More life reflections from the bestselling author on themes of societal captivity and the catharsis of personal freedom.

In her third book, Doyle (Love Warrior, 2016, etc.) begins with a life-changing event. “Four years ago,” she writes, “married to the father of my three children, I fell in love with a woman.” That woman, Abby Wambach, would become her wife. Emblematically arranged into three sections—“Caged,” “Keys,” “Freedom”—the narrative offers, among other elements, vignettes about the soulful author’s girlhood, when she was bulimic and felt like a zoo animal, a “caged girl made for wide-open skies.” She followed the path that seemed right and appropriate based on her Catholic upbringing and adolescent conditioning. After a downward spiral into “drinking, drugging, and purging,” Doyle found sobriety and the authentic self she’d been suppressing. Still, there was trouble: Straining an already troubled marriage was her husband’s infidelity, which eventually led to life-altering choices and the discovery of a love she’d never experienced before.
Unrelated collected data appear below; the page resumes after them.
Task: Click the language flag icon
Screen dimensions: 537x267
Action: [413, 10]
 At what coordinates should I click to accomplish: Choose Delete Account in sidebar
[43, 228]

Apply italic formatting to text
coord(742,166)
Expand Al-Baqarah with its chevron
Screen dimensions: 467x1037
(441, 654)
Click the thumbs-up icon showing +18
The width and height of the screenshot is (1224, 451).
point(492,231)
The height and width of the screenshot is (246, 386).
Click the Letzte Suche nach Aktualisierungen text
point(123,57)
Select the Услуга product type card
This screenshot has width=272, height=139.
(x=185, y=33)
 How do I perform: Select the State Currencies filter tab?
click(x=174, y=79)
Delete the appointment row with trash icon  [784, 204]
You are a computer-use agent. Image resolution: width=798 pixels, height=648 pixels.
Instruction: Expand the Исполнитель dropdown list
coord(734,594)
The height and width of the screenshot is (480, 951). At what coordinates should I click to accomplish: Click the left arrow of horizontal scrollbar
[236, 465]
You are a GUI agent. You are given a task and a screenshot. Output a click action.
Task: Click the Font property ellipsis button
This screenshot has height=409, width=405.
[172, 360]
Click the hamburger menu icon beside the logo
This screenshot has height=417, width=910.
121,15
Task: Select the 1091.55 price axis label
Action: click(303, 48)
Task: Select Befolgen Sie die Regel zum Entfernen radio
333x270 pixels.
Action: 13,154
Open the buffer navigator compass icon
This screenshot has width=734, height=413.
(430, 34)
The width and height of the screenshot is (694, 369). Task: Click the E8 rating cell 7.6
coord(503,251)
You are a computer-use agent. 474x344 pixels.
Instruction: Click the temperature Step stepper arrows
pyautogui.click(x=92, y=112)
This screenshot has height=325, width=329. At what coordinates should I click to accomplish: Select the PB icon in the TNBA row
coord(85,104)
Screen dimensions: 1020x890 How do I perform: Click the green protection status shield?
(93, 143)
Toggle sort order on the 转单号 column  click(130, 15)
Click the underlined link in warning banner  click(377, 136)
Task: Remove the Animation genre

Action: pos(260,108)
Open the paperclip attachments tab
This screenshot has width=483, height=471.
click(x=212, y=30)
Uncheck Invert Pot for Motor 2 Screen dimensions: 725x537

Throughout the book, Doyle remains open and candid, whether she’s admitting to rigging a high school homecoming court election or denouncing the doting perfectionism of “cream cheese parenting,” which is about “giving your children the best of everything.” The author’s fears and concerns are often mirrored by real-world issues: gender roles and bias, white privilege, racism, and religion-fueled homophobia and hypocrisy. Some stories merely skim the surface of larger issues, but Doyle revisits them in later sections and digs deeper, using friends and familial references to personify their impact on her life, both past and present. Shorter pieces, some only a page in length, manage to effectively translate an emotional gut punch, as when Doyle’s therapist called her blooming extramarital lesbian love a “dangerous distraction.” Ultimately, the narrative is an in-depth look at a courageous woman eager to share the wealth of her experiences by embracing vulnerability and reclaiming her inner strength and resiliency.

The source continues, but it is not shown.